*** Opening of Recorded data ***
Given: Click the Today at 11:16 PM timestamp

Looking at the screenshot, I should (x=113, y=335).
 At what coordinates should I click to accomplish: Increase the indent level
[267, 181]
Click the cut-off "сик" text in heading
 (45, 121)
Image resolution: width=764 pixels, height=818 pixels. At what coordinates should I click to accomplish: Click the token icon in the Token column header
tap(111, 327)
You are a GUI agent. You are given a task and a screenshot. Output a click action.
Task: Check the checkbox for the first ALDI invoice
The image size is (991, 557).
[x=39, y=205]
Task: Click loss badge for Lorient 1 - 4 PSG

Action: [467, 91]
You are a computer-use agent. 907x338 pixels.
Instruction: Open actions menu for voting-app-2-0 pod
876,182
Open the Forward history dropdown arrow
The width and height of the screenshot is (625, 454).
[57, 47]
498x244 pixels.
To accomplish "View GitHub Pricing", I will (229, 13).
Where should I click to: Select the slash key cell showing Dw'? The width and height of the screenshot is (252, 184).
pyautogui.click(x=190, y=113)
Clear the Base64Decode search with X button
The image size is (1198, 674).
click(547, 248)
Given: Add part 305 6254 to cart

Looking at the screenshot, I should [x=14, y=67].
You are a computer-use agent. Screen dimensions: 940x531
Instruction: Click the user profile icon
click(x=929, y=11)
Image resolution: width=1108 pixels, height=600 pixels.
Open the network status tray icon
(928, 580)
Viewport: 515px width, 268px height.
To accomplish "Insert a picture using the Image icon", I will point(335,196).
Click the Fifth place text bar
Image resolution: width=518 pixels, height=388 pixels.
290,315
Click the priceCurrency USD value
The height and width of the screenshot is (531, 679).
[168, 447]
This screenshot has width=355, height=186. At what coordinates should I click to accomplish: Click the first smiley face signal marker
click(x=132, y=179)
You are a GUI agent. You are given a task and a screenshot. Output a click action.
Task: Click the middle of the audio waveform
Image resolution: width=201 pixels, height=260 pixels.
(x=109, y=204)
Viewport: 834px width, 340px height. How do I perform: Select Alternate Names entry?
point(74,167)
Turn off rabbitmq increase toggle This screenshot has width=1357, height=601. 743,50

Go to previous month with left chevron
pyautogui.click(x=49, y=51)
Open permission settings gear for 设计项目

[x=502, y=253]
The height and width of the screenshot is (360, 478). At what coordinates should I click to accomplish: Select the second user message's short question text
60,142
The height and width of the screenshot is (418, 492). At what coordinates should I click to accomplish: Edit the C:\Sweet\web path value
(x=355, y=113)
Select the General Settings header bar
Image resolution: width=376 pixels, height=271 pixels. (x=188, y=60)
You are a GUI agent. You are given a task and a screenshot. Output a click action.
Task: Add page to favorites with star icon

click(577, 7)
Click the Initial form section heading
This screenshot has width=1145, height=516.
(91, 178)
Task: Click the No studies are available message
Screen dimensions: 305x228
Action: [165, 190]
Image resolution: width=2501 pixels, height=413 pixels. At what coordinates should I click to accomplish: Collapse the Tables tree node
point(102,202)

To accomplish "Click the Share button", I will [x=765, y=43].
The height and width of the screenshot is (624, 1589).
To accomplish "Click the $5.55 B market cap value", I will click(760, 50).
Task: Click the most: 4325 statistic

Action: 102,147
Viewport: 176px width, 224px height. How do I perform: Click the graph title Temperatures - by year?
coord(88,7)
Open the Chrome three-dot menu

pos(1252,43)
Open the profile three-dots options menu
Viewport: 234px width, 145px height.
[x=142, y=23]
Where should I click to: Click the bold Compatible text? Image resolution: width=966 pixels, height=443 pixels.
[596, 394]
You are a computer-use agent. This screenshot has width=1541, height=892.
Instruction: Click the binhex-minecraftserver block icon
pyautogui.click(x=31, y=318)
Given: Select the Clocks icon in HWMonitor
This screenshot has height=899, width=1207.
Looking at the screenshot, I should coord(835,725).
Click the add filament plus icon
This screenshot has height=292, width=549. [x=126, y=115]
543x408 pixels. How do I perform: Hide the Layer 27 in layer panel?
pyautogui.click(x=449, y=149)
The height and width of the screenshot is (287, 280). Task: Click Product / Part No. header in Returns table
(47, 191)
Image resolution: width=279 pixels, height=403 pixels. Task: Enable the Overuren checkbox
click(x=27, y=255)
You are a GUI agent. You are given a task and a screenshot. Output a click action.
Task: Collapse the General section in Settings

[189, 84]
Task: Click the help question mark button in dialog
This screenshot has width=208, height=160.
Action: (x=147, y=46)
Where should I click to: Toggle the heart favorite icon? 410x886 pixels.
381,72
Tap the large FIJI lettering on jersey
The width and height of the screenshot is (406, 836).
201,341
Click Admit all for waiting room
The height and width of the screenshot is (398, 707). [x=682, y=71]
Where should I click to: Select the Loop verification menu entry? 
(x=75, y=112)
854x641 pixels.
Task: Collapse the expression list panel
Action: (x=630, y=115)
*** Close of Recorded data ***
Each line in the entries above, starting at the line with "This screenshot has width=355, height=186." and ending at the line with "Task: Click the middle of the audio waveform", is to be printed exactly, and only those lines.

This screenshot has width=355, height=186. At what coordinates should I click to accomplish: Click the first smiley face signal marker
click(x=132, y=179)
You are a GUI agent. You are given a task and a screenshot. Output a click action.
Task: Click the middle of the audio waveform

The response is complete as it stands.